The Lowell School Committee voted Friday evening to hire Dr. Khelfaoui, according to a report in the Lowell Sun. The vote was 4-3 in favor of Dr. Khelfaoui.
“You go where your heart takes you,” he told the Lowell Sun. “And my heart, right now, is definitely doing the best I can do for Lowell.”
Dr. Khelfaoui cut more than a dozen teachers and staff in his final budget for the Winchendon school district in an effort to bring the total fiscal 2016 budget down by $670,000. Those cuts are not enough, however, and Dr. Khelfaoui is looking for almost another half a million dollars from voters at the upcoming meeting.
That includes three warrant articles. The first seeks more than $80,000 to cover unemployment costs after the district laid off the food service staff.
The second article seeks another $160,000 to cover special education costs — which are typically covered through the circuit-breaker fund, but the district has overspent that account.
Finally, the district will ask residents to have the town pay the school’s portion of the state loan payments. The state had loaned Winchendon money to cover it’s $3.4 million deficit, of which the school is responsible for about $2 million. Its annual repayment is more than $207,000.
Dr. Khelfaoui initially proposed closing one of the district’s two elementary schools in an attempt to consolidate costs going into fiscal 2016, but that met with pushback from parents and staff. The Winchendon Teachers Association strongly opposed the proposed closings.
“Morale and support of the Central Office is at its lowest point, and the closing of an elementary school is the proverbial straw that broke the camel’s back,” wrote WTA President Heidi Bevacqua to the School Committee in April.
Under Dr. Khelfaoui’s watch, the school district contributed about $2 million to the total $3.4 million town deficit. Much of the deficits for the town and school district were created by a combination of accounting errors in the health insurance trust fund for all town and school employees, as well as a high number of catastrophic illnesses. However, the school district overspent trust fund accounts and depleted reserves.
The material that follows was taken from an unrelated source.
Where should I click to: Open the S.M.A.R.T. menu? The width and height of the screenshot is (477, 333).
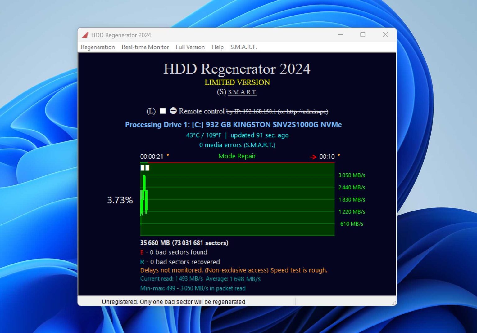[243, 47]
Dr. Khelfaoui also took heat last year when it was learned he was investigated for suspected tax fraud. Town officials asked the state to investigate irregularities in Dr. Khelfaoui’s tax withholdings in his paycheck. An initial investigation by the town indicated that those withholdings were being made manually in the payroll system.
According to letters received by the town following a review, the Worcester District Attorney’s Office and the Criminal Investigations Bureau for the Massachusetts Department of Revenue declined to take on the matter, stating that the amount of money alleged to be part of the tax evasion was not high enough.
“The facts presented do not support a prosecutable case of tax evasion under the applicable statutes,” wrote Assistant District Attorney John O’Leary.
Dr. Khelfaoui denied blame for the tax evasion, saying that then-school district business manager Melissa Dunnet made errors that withheld money from his taxable income. However, according to a police report, Ms. Dunnet said she was directed by Dr. Khelfaoui to make those changes to his withholding.
Ms. Dunnet resigned her post in June 2014, and in August she received more than $25,000 from the school district. Dr. Khelfaoui and School Committee members have said this payment was part of a contractual obligation, however, such a payment is not indicated in Ms. Dunnet’s employment contract.
The Lowell position is set to start on July 1, giving the Winchendon School Committee time to start a search for Dr. Khelfaoui’s replacement.